[Start of section]

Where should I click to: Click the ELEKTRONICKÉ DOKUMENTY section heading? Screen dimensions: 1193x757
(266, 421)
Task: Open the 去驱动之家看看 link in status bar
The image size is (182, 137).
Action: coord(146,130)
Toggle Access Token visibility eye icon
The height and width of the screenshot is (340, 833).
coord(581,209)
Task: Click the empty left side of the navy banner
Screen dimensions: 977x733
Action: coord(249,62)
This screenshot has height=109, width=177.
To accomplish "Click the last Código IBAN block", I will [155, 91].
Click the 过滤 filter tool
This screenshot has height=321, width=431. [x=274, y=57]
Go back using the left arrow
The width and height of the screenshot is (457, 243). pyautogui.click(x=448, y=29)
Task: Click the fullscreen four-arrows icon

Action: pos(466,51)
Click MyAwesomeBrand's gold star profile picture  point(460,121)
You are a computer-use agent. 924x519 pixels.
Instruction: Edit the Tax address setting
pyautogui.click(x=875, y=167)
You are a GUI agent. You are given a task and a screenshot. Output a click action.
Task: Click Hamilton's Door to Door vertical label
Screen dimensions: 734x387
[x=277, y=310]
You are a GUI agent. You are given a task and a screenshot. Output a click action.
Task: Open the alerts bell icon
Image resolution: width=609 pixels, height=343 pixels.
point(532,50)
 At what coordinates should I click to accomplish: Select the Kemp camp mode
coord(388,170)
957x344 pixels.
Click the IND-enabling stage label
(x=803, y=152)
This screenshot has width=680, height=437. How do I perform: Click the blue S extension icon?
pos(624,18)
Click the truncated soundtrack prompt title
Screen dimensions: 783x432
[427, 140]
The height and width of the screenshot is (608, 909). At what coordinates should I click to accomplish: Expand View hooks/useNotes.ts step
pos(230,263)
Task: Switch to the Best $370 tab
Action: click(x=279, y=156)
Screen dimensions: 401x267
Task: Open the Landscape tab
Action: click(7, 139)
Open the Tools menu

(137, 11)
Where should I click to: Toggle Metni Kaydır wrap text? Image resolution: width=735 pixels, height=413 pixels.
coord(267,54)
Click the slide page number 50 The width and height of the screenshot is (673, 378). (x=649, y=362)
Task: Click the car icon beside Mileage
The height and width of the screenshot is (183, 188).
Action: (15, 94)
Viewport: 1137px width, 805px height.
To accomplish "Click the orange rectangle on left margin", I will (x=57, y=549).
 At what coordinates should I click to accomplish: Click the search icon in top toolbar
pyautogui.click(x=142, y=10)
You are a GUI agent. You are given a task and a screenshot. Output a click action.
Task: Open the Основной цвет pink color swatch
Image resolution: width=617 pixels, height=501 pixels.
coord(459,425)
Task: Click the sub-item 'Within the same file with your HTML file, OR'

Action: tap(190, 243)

[End of section]

• _WHAT THE TASK REQUIRES_
The listing must be repeated in full, with nothing altered.

• _EXPECTED ANSWER_
Where should I click to: Click the ELEKTRONICKÉ DOKUMENTY section heading? Screen dimensions: 1193x757
(266, 421)
Task: Open the 去驱动之家看看 link in status bar
The image size is (182, 137).
Action: coord(146,130)
Toggle Access Token visibility eye icon
The height and width of the screenshot is (340, 833).
coord(581,209)
Task: Click the empty left side of the navy banner
Screen dimensions: 977x733
Action: coord(249,62)
This screenshot has height=109, width=177.
To accomplish "Click the last Código IBAN block", I will [155, 91].
Click the 过滤 filter tool
This screenshot has height=321, width=431. [x=274, y=57]
Go back using the left arrow
The width and height of the screenshot is (457, 243). pyautogui.click(x=448, y=29)
Task: Click the fullscreen four-arrows icon

Action: pos(466,51)
Click MyAwesomeBrand's gold star profile picture  point(460,121)
You are a computer-use agent. 924x519 pixels.
Instruction: Edit the Tax address setting
pyautogui.click(x=875, y=167)
You are a GUI agent. You are given a task and a screenshot. Output a click action.
Task: Click Hamilton's Door to Door vertical label
Screen dimensions: 734x387
[x=277, y=310]
You are a GUI agent. You are given a task and a screenshot. Output a click action.
Task: Open the alerts bell icon
Image resolution: width=609 pixels, height=343 pixels.
point(532,50)
 At what coordinates should I click to accomplish: Select the Kemp camp mode
coord(388,170)
957x344 pixels.
Click the IND-enabling stage label
(x=803, y=152)
This screenshot has width=680, height=437. How do I perform: Click the blue S extension icon?
pos(624,18)
Click the truncated soundtrack prompt title
Screen dimensions: 783x432
[427, 140]
The height and width of the screenshot is (608, 909). At what coordinates should I click to accomplish: Expand View hooks/useNotes.ts step
pos(230,263)
Task: Switch to the Best $370 tab
Action: click(x=279, y=156)
Screen dimensions: 401x267
Task: Open the Landscape tab
Action: click(7, 139)
Open the Tools menu

(137, 11)
Where should I click to: Toggle Metni Kaydır wrap text? Image resolution: width=735 pixels, height=413 pixels.
coord(267,54)
Click the slide page number 50 The width and height of the screenshot is (673, 378). (x=649, y=362)
Task: Click the car icon beside Mileage
The height and width of the screenshot is (183, 188).
Action: (15, 94)
Viewport: 1137px width, 805px height.
To accomplish "Click the orange rectangle on left margin", I will (x=57, y=549).
 At what coordinates should I click to accomplish: Click the search icon in top toolbar
pyautogui.click(x=142, y=10)
You are a GUI agent. You are given a task and a screenshot. Output a click action.
Task: Open the Основной цвет pink color swatch
Image resolution: width=617 pixels, height=501 pixels.
coord(459,425)
Task: Click the sub-item 'Within the same file with your HTML file, OR'

Action: tap(190, 243)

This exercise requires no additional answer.